Ceuta: delinquir es la vía rápida

politica Una ilustración conceptual y satírica. Un escritorio burocrático gigante con montañas de papeles y sellos officiales que forman un laberinto. A un lado, una puerta cerrada con un cartel de 'Espera: 1 año'. Al otro lado, una puerta abierta y brillante con un cartel que dice 'Vía Rápida: Solo Delitos', donde una silueta humana es empujada hacia una frontera desértica. Estilo editorial de revista política, colores contrastados, atmósfera irónica.

En Ceuta, la burocracia es un muro más alto que cualquier valla fronteriza. Llevamos casi un mes desde que más de 80.000 personas cruzaron la línea, y el Gobierno juega al bingo con las cifras. Mientras el ministro Ángel Víctor Torres insiste en que solo quedan 5.000 refugiados de aquellos 72.000 que entraron los días 30 y 31 de julio, los sindicatos policiales y la Guardia Civil miran el mapa y cuentan entre 8.000 y 12.000.

Esa diferencia no es un error de cálculo; es el abismo entre el despacho climatizado y el barro de la calle. Aquí viene la joya de la corona: para que alguien se vaya, el sistema pide una paciencia casi zen. Jupol advierte que, al ritmo actual de filiaciones individuales —un papeleo que avanza a la velocidad de una tortuga con reuma—, los trámites podrían tardar más de un año.

Es como intentar vaciar el océano con una cuchara de café. Sin embargo, hay un 'atajo' fascinante. Para que la maquinaria administrativa deje de bostezar y se ponga las pilas, hace falta un delito. Fernando Grande-Marlaska lo ha dejado claro en el Congreso: el camino rápido es el juicio rápido.

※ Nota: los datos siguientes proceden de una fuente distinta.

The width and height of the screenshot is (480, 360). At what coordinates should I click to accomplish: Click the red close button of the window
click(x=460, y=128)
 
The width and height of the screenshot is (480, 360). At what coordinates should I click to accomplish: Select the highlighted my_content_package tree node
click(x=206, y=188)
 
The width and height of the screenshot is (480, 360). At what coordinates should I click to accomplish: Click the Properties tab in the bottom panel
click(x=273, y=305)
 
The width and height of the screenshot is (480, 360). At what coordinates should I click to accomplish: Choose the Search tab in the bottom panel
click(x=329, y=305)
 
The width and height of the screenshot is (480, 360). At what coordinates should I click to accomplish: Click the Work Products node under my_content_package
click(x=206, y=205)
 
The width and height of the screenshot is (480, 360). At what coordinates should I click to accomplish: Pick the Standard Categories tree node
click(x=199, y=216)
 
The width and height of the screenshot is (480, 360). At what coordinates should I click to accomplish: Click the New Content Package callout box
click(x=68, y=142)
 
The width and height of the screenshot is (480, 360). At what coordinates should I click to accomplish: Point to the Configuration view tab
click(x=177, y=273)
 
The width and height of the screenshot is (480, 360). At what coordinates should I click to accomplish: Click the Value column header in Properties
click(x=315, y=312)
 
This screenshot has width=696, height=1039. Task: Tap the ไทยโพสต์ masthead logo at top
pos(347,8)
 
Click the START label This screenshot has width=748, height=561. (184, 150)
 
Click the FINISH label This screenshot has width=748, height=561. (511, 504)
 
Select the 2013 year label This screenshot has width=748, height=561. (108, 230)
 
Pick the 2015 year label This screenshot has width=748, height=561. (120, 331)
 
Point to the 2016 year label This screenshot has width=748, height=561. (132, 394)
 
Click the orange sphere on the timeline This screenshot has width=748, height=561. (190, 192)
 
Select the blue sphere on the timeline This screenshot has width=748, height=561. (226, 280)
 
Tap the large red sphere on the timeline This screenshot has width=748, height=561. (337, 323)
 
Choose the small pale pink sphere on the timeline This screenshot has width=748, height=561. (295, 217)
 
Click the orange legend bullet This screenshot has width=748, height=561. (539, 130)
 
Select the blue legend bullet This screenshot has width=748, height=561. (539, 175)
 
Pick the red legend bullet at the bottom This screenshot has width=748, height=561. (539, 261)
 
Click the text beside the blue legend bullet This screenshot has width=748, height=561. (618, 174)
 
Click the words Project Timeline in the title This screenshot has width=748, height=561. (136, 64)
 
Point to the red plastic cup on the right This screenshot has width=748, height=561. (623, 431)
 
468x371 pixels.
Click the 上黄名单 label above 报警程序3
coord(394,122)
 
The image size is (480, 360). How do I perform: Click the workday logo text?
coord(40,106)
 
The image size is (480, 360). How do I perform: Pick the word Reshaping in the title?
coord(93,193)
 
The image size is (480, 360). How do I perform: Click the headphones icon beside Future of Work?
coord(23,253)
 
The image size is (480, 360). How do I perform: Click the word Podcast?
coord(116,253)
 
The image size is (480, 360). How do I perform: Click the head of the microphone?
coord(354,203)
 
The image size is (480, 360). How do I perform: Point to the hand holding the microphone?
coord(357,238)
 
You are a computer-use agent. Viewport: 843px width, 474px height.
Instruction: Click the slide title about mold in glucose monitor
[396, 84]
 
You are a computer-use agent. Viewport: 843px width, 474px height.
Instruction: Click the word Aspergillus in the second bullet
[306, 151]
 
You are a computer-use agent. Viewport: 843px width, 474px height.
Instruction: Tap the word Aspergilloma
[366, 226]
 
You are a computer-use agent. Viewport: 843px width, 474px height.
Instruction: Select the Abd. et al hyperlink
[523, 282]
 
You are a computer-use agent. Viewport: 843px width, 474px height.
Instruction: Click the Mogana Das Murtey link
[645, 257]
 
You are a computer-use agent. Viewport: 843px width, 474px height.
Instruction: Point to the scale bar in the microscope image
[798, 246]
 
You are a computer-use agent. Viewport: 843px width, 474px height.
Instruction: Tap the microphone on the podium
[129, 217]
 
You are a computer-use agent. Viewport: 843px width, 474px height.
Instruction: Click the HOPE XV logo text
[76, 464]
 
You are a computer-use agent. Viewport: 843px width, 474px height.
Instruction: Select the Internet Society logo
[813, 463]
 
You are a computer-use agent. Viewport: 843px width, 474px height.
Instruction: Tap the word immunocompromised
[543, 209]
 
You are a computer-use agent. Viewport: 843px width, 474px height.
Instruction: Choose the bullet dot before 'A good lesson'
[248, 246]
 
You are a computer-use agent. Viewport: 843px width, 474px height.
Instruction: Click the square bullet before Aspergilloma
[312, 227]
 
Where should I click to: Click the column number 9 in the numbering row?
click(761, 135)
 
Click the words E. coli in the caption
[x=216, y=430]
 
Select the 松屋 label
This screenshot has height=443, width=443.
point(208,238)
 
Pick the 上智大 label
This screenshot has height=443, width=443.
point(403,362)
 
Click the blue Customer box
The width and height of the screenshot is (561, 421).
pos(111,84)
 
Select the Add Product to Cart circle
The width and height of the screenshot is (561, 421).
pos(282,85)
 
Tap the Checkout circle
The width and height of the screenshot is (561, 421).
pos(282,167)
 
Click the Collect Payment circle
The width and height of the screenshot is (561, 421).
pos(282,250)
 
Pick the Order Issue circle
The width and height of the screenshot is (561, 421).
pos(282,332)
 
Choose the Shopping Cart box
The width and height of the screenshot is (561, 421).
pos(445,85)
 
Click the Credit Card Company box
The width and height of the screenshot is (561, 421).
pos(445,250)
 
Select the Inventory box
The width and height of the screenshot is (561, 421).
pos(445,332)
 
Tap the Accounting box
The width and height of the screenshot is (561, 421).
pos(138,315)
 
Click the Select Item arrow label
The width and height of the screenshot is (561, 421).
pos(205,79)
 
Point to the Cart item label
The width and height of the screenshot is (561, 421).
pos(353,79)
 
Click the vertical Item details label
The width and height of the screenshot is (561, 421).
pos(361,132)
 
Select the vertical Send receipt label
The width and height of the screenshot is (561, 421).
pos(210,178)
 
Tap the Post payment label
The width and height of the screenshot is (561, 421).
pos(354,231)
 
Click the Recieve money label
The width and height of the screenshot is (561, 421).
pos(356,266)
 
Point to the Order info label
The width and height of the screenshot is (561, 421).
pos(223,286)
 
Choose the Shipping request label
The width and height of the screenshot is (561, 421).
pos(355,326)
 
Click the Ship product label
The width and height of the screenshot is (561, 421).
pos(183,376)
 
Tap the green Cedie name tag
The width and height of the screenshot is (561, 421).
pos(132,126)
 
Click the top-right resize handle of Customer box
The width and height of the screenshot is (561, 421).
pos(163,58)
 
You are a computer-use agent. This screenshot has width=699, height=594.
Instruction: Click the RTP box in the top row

Si cometes un delito con pena superior a un año, el Estado te regala un billete de ida. De hecho, ya hay más de 100 expulsiones bajo esta modalidad de 'delinque y te vas'. El ejemplo más reciente es el de los 11 detenidos por agredir a cuatro militares el jueves pasado; aceptaron dos años de cárcel canjeados por la expulsión y una prohibición de volver en cinco años.

El duodécimo, que insiste en su inocencia, se ha quedado fuera del trato y, por ende, se queda en la cola del papeleo. Una paradoja exquisita: en Ceuta, la vía más rápida para salir es meter la pata.

Crítica:

El texto original es un catálogo de contradicciones numéricas que el Gobierno intenta maquillar. Resulta grotesco que la única eficiencia administrativa real sea la que se activa mediante la comisión de un delito.